Dallas didn't get to have all of the fun when it comes to the AHA Heart Walk, and I made sure to document the Houston goings-on to share with our avid SoftLayer Blog readers. From bake sales to ice cream socials, the Houston office was diligent about donating money and raising heart-health awareness for months prior to the 2012 walk, and those months were extremely eventful. Like Fabrienne, I jumped at the opportunity to be one of 18 team captains at SoftLayer, and considering the fact that cardiovascular disease is the number one killer of Americans, I was inspired to get everyone involved.

I'll be the first to admit that I am not in the best of shape, so a five-kilometer walk through a course at Reliant Stadium would be pretty challenging. My team had been tirelessly preparing for the 5k "mini-marathon" walk, and as November approached, you could sense the excitement and enthusiasm brewing. Walking only one mile can add up to two hours to your lifespan, so in the process of preparing for the walk, we added quite a few hours to our collective lives. When the big day finally arrived, we were ready:

SoftLayer Heart Walk
The Houston Heart Walk SLayers

Given that our day started at an unbelievable 7:00am on a Saturday, most of our participants were tired-eyed and ready to chow down on the free burritos and fruit provided by SoftLayer, and by the time we fired up the photo booth and broke out the goofy props, everyone was wide awake.
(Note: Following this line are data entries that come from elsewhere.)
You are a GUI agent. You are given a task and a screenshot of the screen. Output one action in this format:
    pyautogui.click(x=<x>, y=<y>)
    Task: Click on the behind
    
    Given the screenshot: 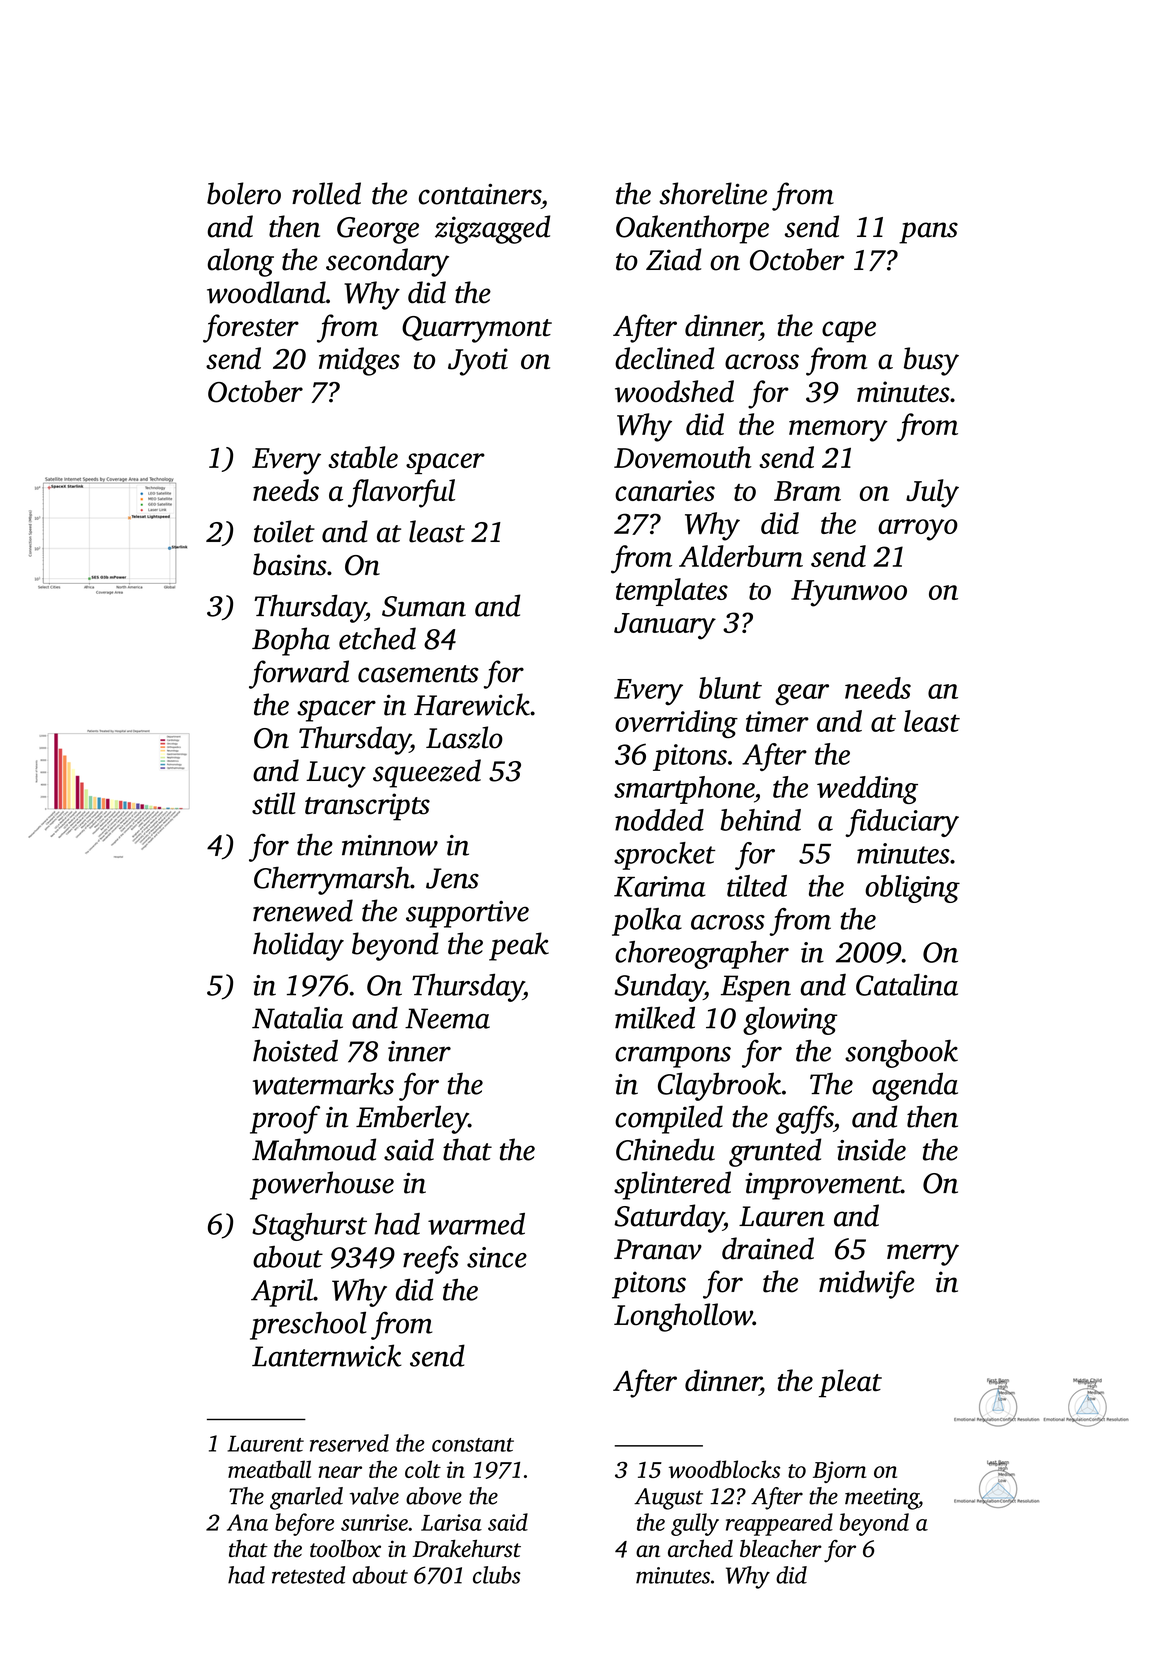 What is the action you would take?
    pyautogui.click(x=761, y=820)
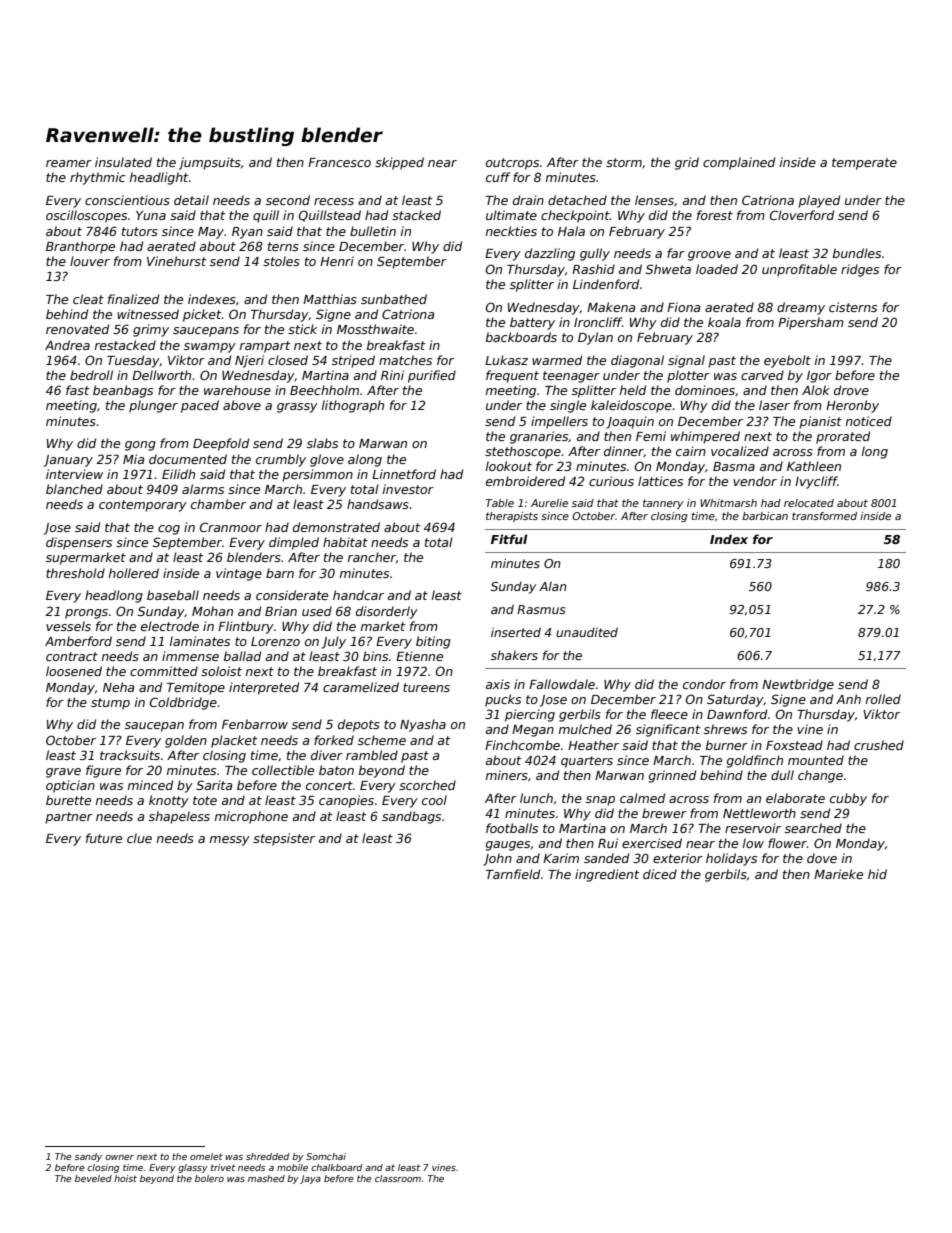 The width and height of the screenshot is (952, 1233). Describe the element at coordinates (123, 391) in the screenshot. I see `beanbags` at that location.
It's like they say, "Give a man a fish and he'll eat for a day ... Give a man fun props and a camera, and he'll have a blast (and pictures that can be used against him." Actually, I don't know if "they" say that, but it's true:

SoftLayer Heart Walk

Before we knew it, a gunshot of glitter and colorful confetti got the crowd of people moving down the 3.1-ish mile track, and we were hooting and cheering, pumped to represent our company! By mile two, my legs were a little wobbly and the sun was scorching, I could see that our dog, Rikku (whom had been carried the entire way) looked was confused about why I was putting her through the exhausting task of being comfortably in my arms as we herded through the people like cattle.

SoftLayer Heart Walk

AHA water stations and mile markers reminded us that we were doing it for the best cause ever: The people we love and the people of the past that have been lost due to heart disease. It's a safe bet that if you don't know someone directly affected by heart disease, you will eventually. The American Heart Association organizes these fundraisers and walks every year across the world to gather donations and raise awareness so that one day, we may be able to conquer this silent killer. With their donations, they're able to participate in research for preventative treatment, provide education to children to avoid obesity and fund medical research that could one day breakthrough and save lives.

All in all it was a wonderful experience, one that I'll definitely be sure to be a part of next year.